I played piano for a few years but gave up because I got fed up of practicing. How many ten year olds want to sit stationary for upwards of an hour each day when they could be outside playing? The answer is ‘not many’ and I was certainly no exception to the rule. Next was guitar. I got a lovely acoustic for my fifteenth birthday, the first step towards fulfilling my rock-star fantasy (although since this was the records which inspired me to try my hand at guitar perhaps it would be more appropriate to say ‘folk-star’ fantasy). I found out very quickly that my short fingers meant I wasn’t cut out to be a guitarist.
Perhaps it is a result of my previous failed attempts as musicianship that I’ve recently taken a liking to some of the slightly obscure (and perhaps slightly easier to play) instruments. The melodica is one of these.

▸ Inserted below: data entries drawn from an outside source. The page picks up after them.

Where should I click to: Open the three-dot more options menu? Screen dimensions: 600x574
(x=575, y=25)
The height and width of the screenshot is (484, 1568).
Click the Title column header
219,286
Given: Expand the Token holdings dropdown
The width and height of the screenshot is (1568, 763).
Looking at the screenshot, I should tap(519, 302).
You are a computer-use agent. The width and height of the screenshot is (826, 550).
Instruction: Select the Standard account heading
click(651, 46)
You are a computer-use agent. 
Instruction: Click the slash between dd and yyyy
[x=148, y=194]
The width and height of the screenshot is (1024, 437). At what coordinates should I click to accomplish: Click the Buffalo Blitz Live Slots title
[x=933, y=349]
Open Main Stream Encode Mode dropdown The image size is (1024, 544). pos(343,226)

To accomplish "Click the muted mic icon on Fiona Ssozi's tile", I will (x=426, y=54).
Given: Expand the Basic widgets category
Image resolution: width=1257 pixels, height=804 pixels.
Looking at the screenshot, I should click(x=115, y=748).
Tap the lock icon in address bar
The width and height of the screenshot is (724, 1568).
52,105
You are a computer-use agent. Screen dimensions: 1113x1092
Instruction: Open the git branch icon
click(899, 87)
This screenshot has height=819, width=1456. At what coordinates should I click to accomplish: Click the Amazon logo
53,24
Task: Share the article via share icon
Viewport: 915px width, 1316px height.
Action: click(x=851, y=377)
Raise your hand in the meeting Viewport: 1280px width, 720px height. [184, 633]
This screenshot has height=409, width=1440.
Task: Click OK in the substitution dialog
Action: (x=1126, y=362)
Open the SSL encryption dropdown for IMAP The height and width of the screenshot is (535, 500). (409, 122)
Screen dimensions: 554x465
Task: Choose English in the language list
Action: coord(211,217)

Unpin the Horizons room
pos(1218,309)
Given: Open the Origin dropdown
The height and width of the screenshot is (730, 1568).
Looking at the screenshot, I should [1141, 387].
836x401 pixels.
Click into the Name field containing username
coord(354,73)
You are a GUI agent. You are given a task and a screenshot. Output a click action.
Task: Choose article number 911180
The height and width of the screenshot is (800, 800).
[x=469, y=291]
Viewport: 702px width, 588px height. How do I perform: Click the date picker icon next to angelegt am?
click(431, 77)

The melodica or ‘blow-organ’ as it is also known, looks like what you’d get it you bred a recorder and a keyboard and sounds like what you’d get if you bred the offspring of the aforementioned instruments with the love-child of a harmonica and a accordion. I first saw this instrument in action at a gig of a friend’s rocksteady band. I am of the opinion that a melodica player can adopt one of two attitudes while playing; first there is the solemn facial expression worn in an attemept to counteract the somewhat comical sounds of the instrument (this appears to be a popular choice with the crop of indie musicians who are jumping on the melodica band-wagon) and then there are those who embrace the more playful sound and play along themselves.
It was widely used in reggae music during the 1970s and gradually gained a decent following in popular music. The melodica has featured in the music of artists such as Gang of Four, Belle & Sebastian, New Order and Cake. Apparently Damon Albarn is a big fan of the instrument which shouldn’t be surprising considering his consistent use of it in his virtual band, Gorillaz. Here are my top five tracks which feature the melodica.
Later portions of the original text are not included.